Letterale simbolo della cultura dei suoi luoghi di provenienza, il Tabasco è comparso a più riprese nella cultura globalizzata internazionale, come sinonimo de facto del concetto stesso di un condimento piccante acquistabile pressoché ovunque. Oggi offerto con diverse gradazioni di Scoville, per riuscire a soddisfare la più ampia varietà di palati.

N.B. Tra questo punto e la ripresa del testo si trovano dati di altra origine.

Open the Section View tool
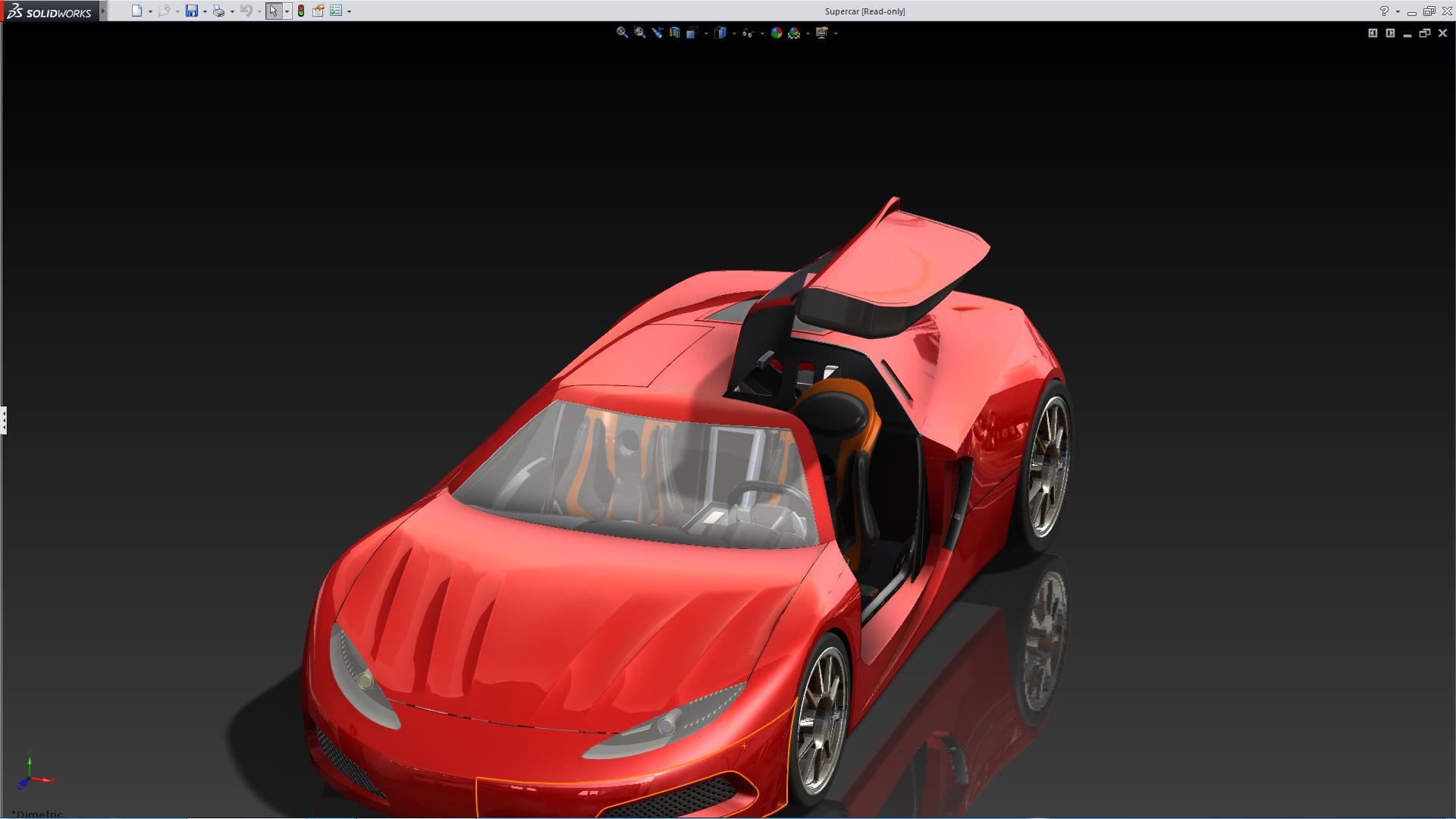Image resolution: width=1456 pixels, height=819 pixels. [x=674, y=33]
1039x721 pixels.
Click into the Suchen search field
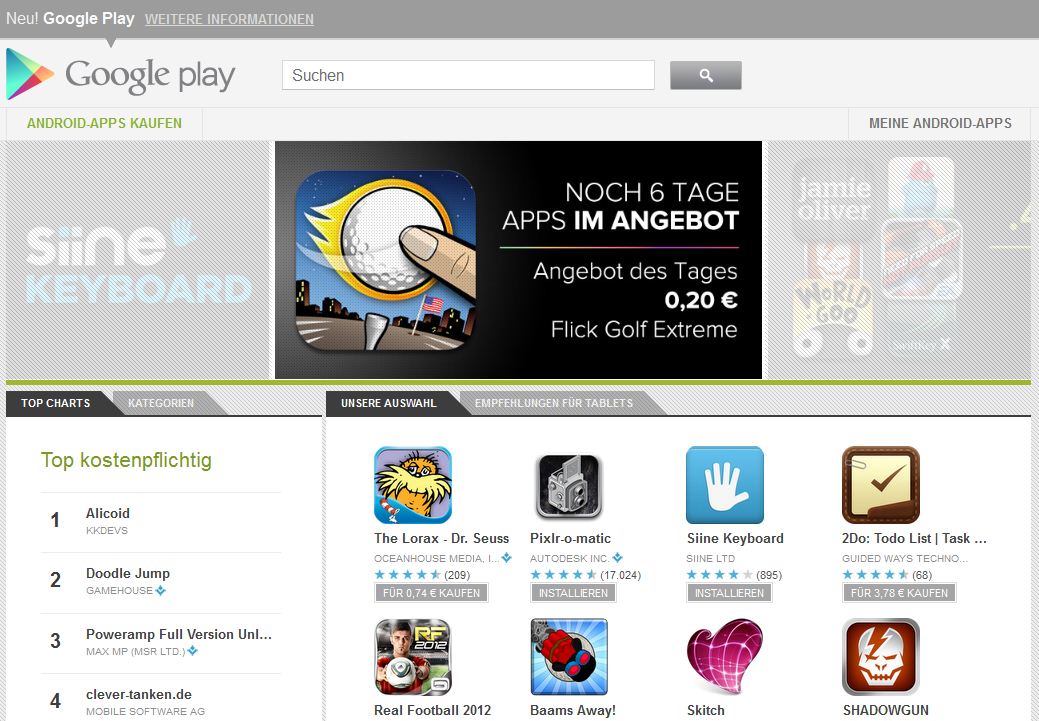pos(468,76)
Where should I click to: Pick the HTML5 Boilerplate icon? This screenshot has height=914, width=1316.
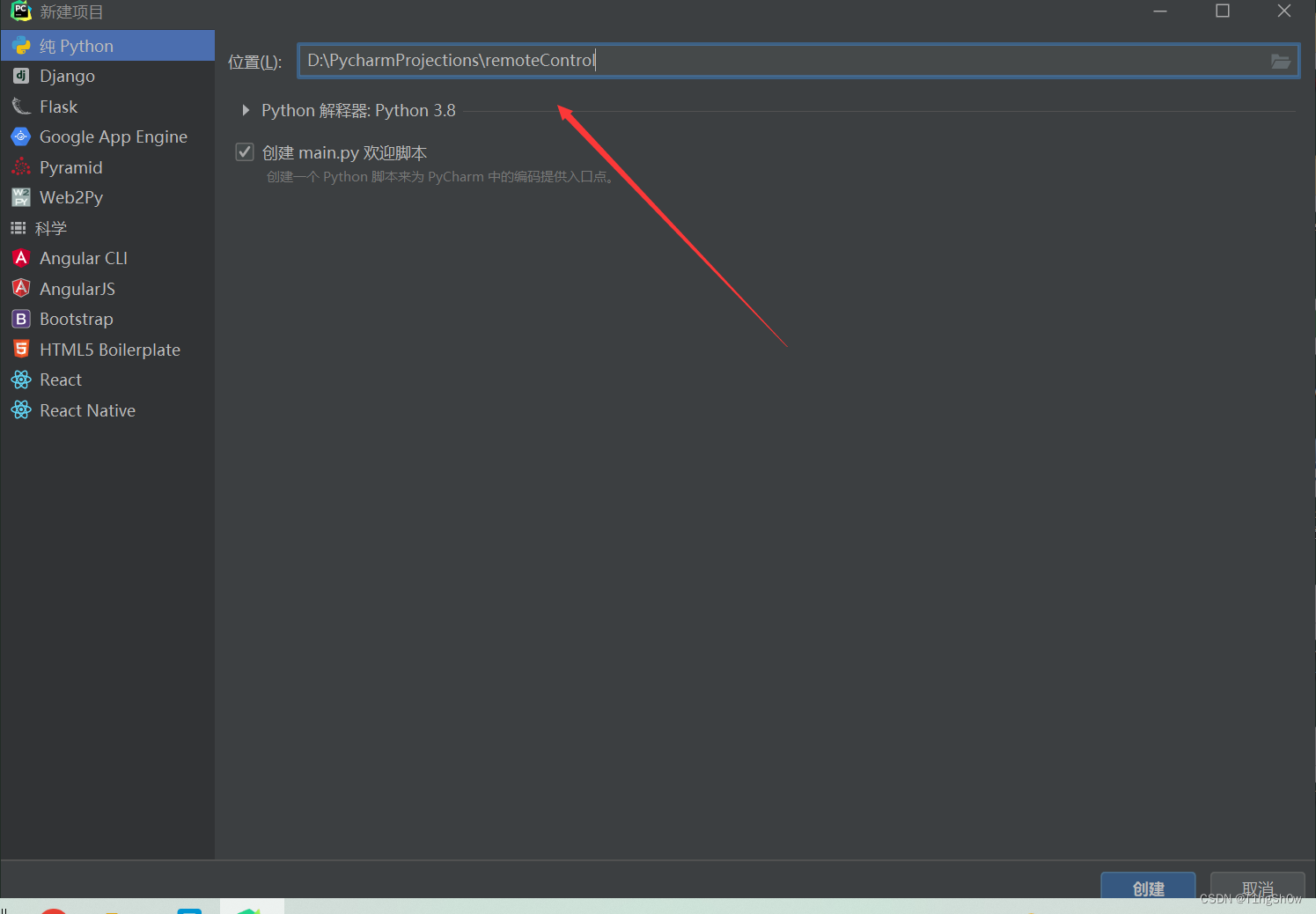[21, 350]
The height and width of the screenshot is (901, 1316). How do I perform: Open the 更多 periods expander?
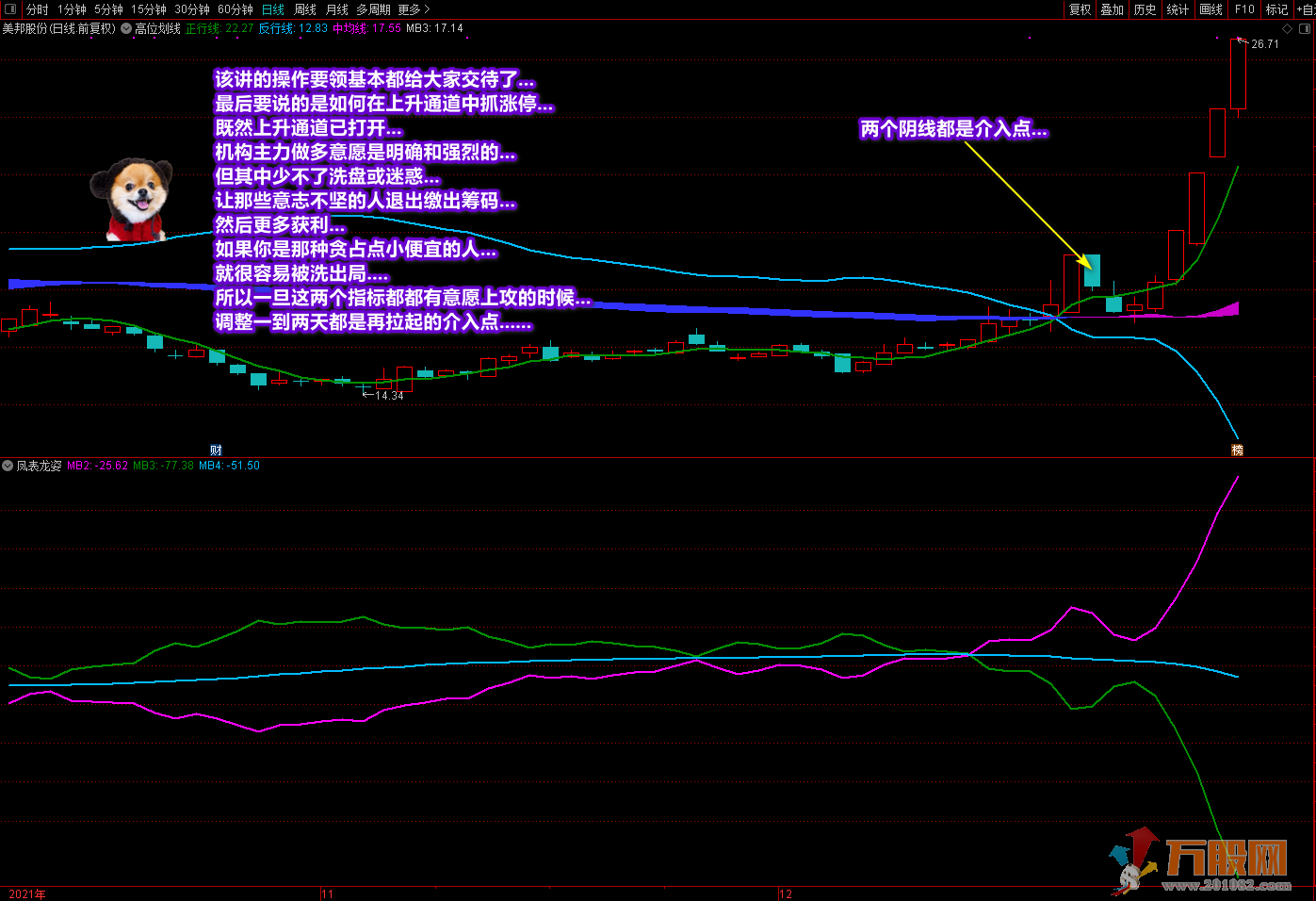413,9
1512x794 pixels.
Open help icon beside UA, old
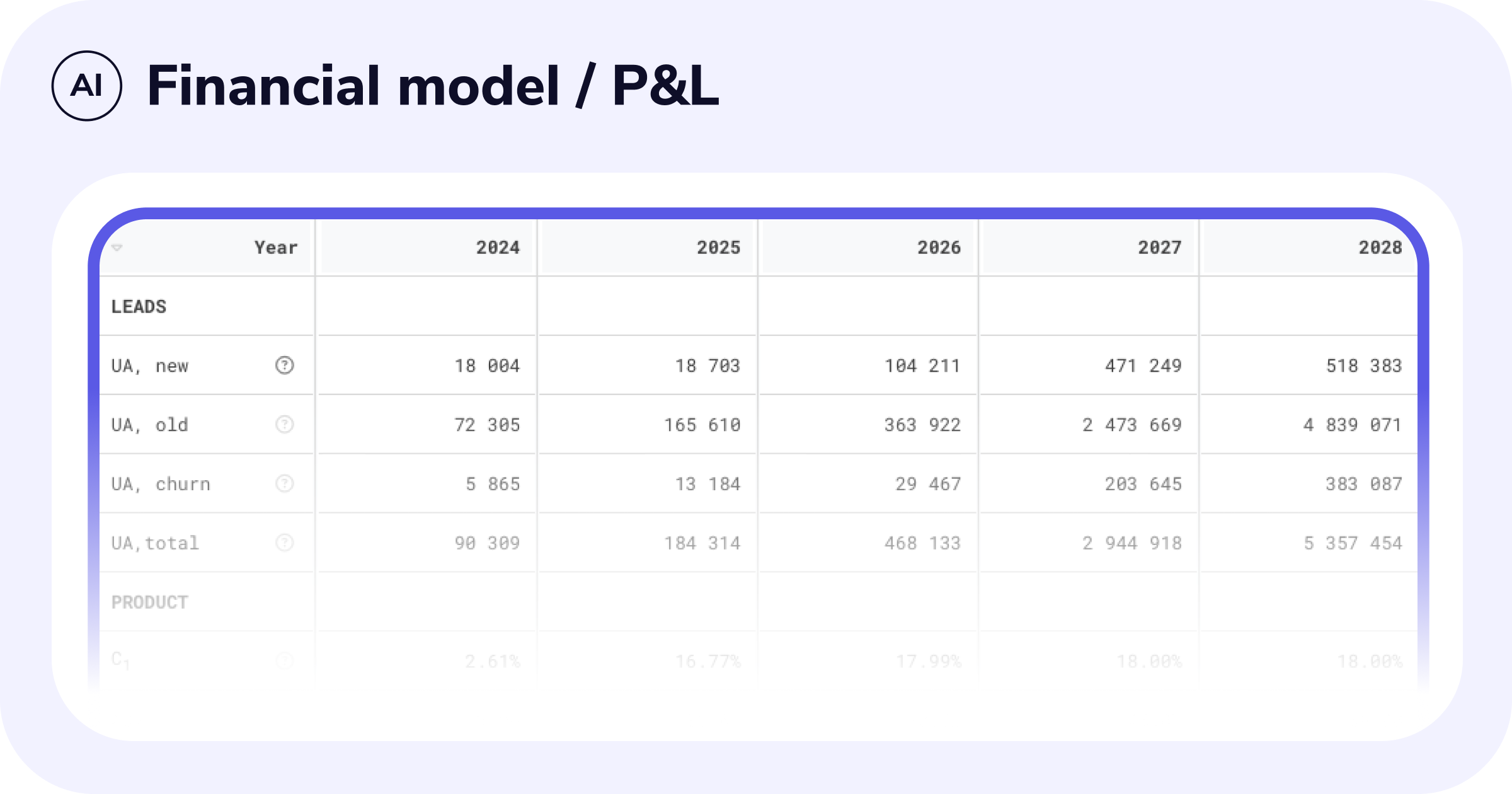pos(285,425)
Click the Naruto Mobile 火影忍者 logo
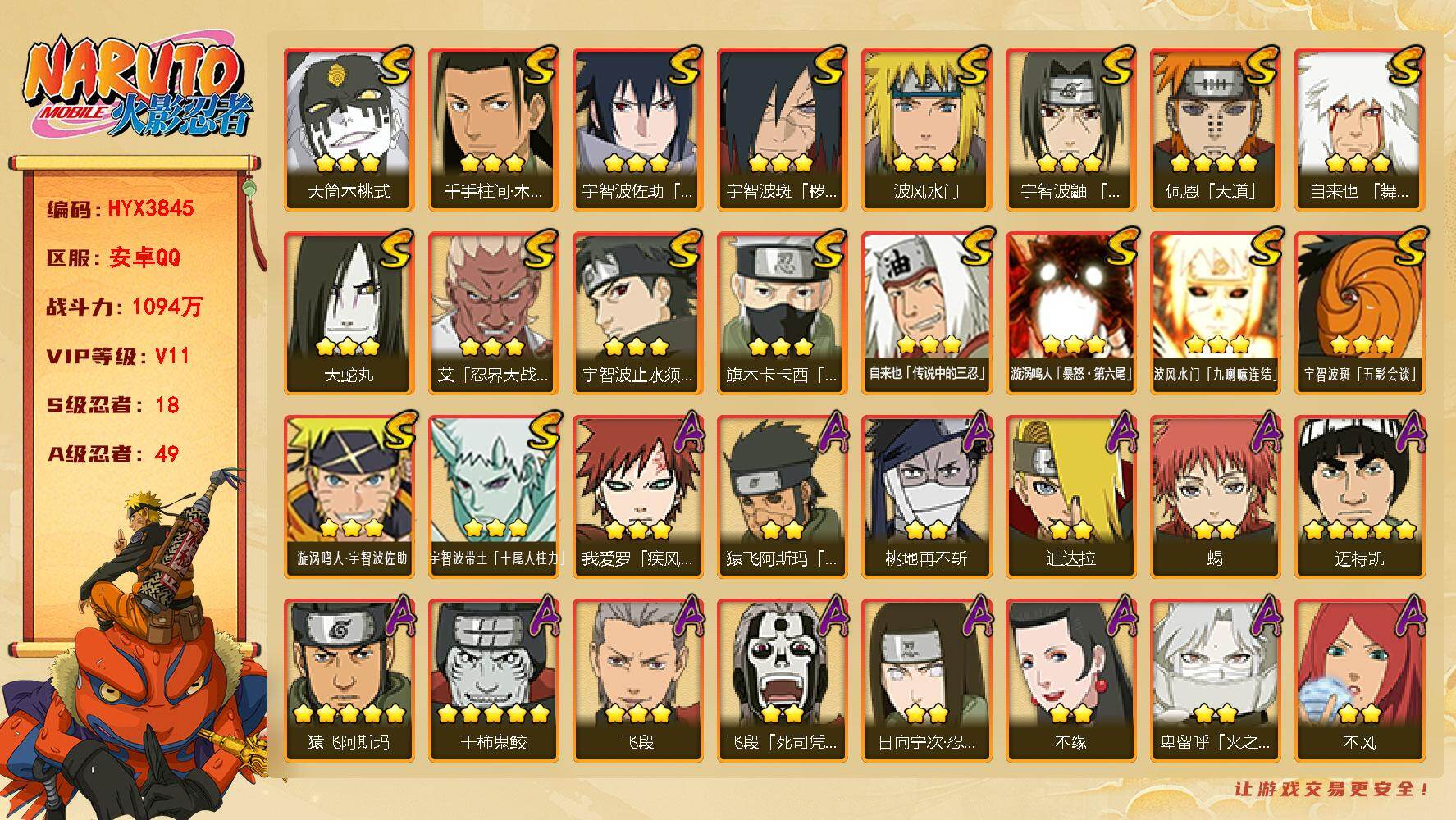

Americano quanto la proverbiale Apple Pie o l’ancor più universalmente noto ketchup, benché potenzialmente più problematico nei confronti di tutti coloro che non hanno tolleranza per l’atteso effetto della capsaicina sulle nostre papille gustative (e l’intero sistema digerente che si nasconde dietro ad esse) il Tabasco costituisce quindi ad oggi un simbolo capace di trascendere il suo mero significato economico e aziendale. Simbolo di un’eccellenza localmente esclusiva che, almeno dal nostro punto di vista europeo, sembra così poco rappresentativa del sentire e del modo di nutrirsi del popolo statunitense. Ma come spesso avviene, ogni preconcetto svanisce una volta che il cucchiaio viene portato oltre la soglia delle labbra. Attraverso il vermiglio potere di un simile sapore, linguaggio universale al pari della matematica, la musica o le imprese dei goliardi, che tanto spesso su Internet e per far sorridere qualche coetaneo, sorseggiano l’intero contenuto direttamente da quel collo di bottiglia tanto noto. Senza preoccuparsi, nonostante il tentativo di avvisarli dei neuroni imbavagliati, del terribile destino che all’aspetta all’indomani, sopra il trono candido del Dopo.